It sounds ridiculous, but with the heavy religious spirit in the whole country, Burmese has many dishes for vegetarians, especially the tea leaf salad. This dish is served as the dessert, snack, appetizer, or combines with rice for a full-belly meal in the form of lephet thoke, a type of salad made with pickled tea leaves. The sour of the dish comes from slightly bitter leaves with shredded cabbage, sliced tomatoes, crunchy beans, nuts and peas, chopped chili and garlic dumbing into oil.

2. Shan-style rice

Has the name in Burmese language is nga htamin but is translated in to English as fish rice, the Shan-style rice is not really a bowl of rice with fish above. Having the original from the ethnic group named Shan in Myanmar, this dish is the combination of rice, turmeric, and the topping of freshwater fish and garlic oil. So that, the taste is oily with some people don’t like fatty food, but really savory when comes with leek roots, cloves of raw garlic or burnt-edge pork rinds.

3. Burmese curry

Any Myanmar tour cannot exclude a culinary experience. Burmese curry is special that you can taste the flavor on nowhere else in the world. The curry is a mixture of fatty meat and oil curry made from various ingredients including pork, fish, shrimp, beef or mutton. A bite of white rice sinking into a bowl of curry can bring you from every single flavor, and then stop at the time that you realize you cannot forget this tasty!

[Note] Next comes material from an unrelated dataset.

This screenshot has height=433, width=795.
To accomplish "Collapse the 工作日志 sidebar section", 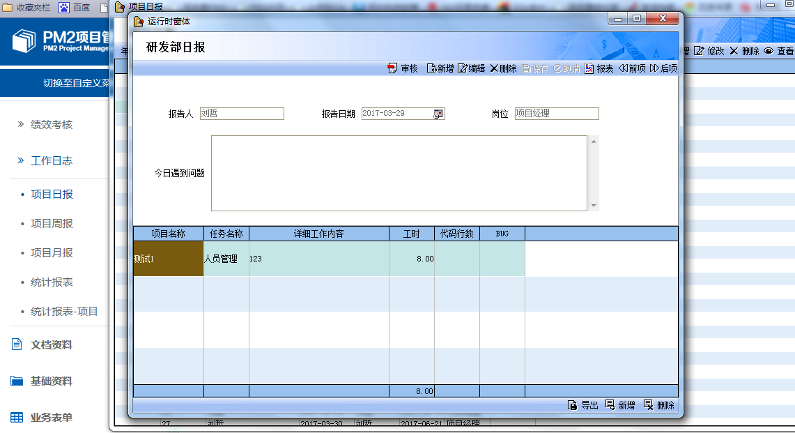I will [52, 161].
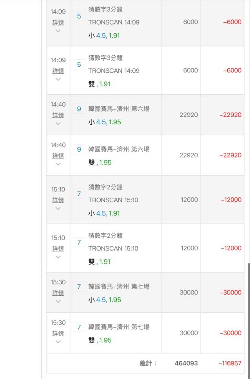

Besides, curry usually comes with salad or fried vegetables (to decrease the fatty feeling), and a small bowl of soup as an appetizer. For more experiences, sample some traditional spice of Myanmar from ngapi ye, a watery fish sauce, to balachaung, a dry, oily, and spicy mixture of chilies, garlic and dried shrimp fried.

4. Burmese tea shop meal

The teashops in Myanmar has more than just milk tea to explore. They also serve many exciting dishes to represent the traditional cuisine of this country’s ethnic groups, an especially main course like noodle or rice such as htamin thoke.

Besides, the teashops owned by Muslim people usually serve South Asian cuisine with deep-fried snacks. The special dish is deep-fried bread coming with potato curry and baked bread. And the teashops run by Chinese often provide baked sweets, meaty steamed buns and traditional dim sum.

5. Burmese sweet snacks

Sweet things in the Western countries are always served as desserts, but in Burmese, they are snacks that can be sampled in every time of the day, from morning tea to the afternoon side meal. Especially, the sweet snacks here is not made with sugar. The locals get the sweet flavors from natural ingredients including grated coconut, cooked sticky rice, fruits, tapioca, coconut milk, rice flour, and so on.

The typical sweet dishes are bein moun with moun pyit thalet - a traditional Burmese pancake, and ghee and raisins - small cakes of crumbly semolina flour with coconut milk.